── EXCERPT TO READ

This bug was fixed in the package eucalyptus - 1.6.2-0ubuntu3

---------------
eucalyptus (1.6.2-0ubuntu3) lucid; urgency=low

  [ Thierry Carrez ]
  * clc/modules/cluster-manager/src/main/java/edu/ucsb/eucalyptus/cloud/cluster/VmInstance.java:
    fix incomplete ephemeral block device mapping path, LP: #525675
 -- Dustin Kirkland <email address hidden> Mon, 22 Feb 2010 14:09:26 -0600

Changed in eucalyptus (Ubuntu Lucid):
status: Triaged → Fix Released
Dustin Kirkland  (kirkland) wrote :

Okay, I rolled a package with Thierry's fix. I bundled and uploaded today's Lucid's image, ran that Instance, and I was able to successfully ssh into it.

────

# TASK 1:
List every action that Dustin Kirkland says he carried out in his comment at the end of the bug report.
# TASK 2:
Print the part of the bug report starting with "Okay, I rolled" and going on through "ssh into it.".

── SOURCE EXCERPT

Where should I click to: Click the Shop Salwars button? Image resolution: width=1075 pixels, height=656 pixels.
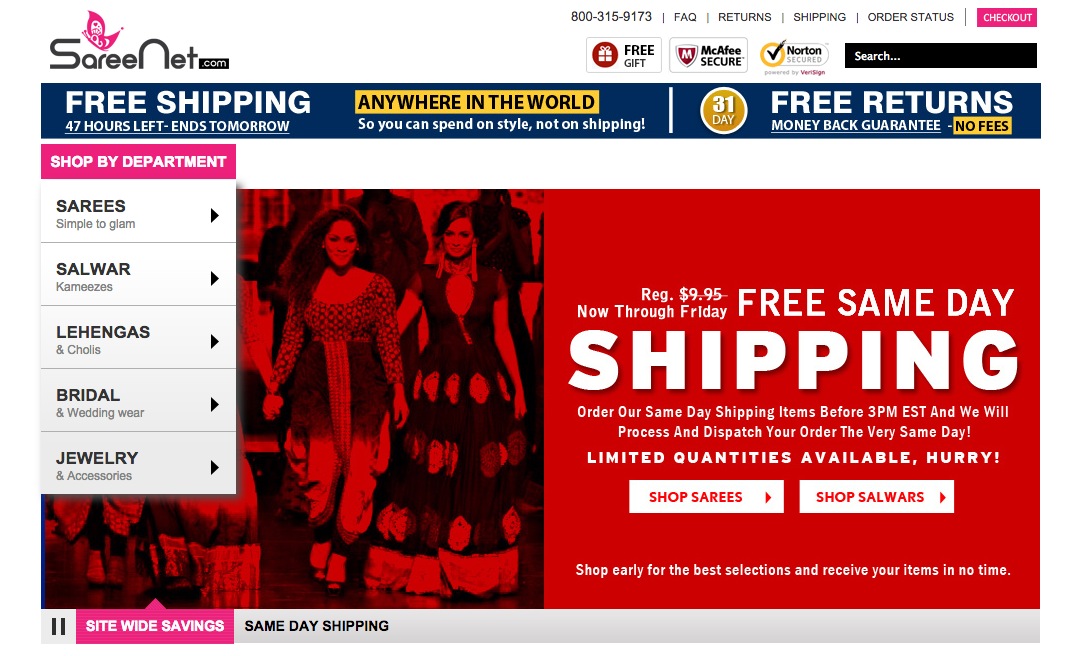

────

# CORRECT RESPONSE 1:
- Rolled a package with Thierry's fix
- Bundled today's Lucid image
- Uploaded today's Lucid image
- Ran that instance
- Connected to it over ssh successfully

# CORRECT RESPONSE 2:
Okay, I rolled a package with Thierry's fix. I bundled and uploaded today's Lucid's image, ran that Instance, and I was able to successfully ssh into it.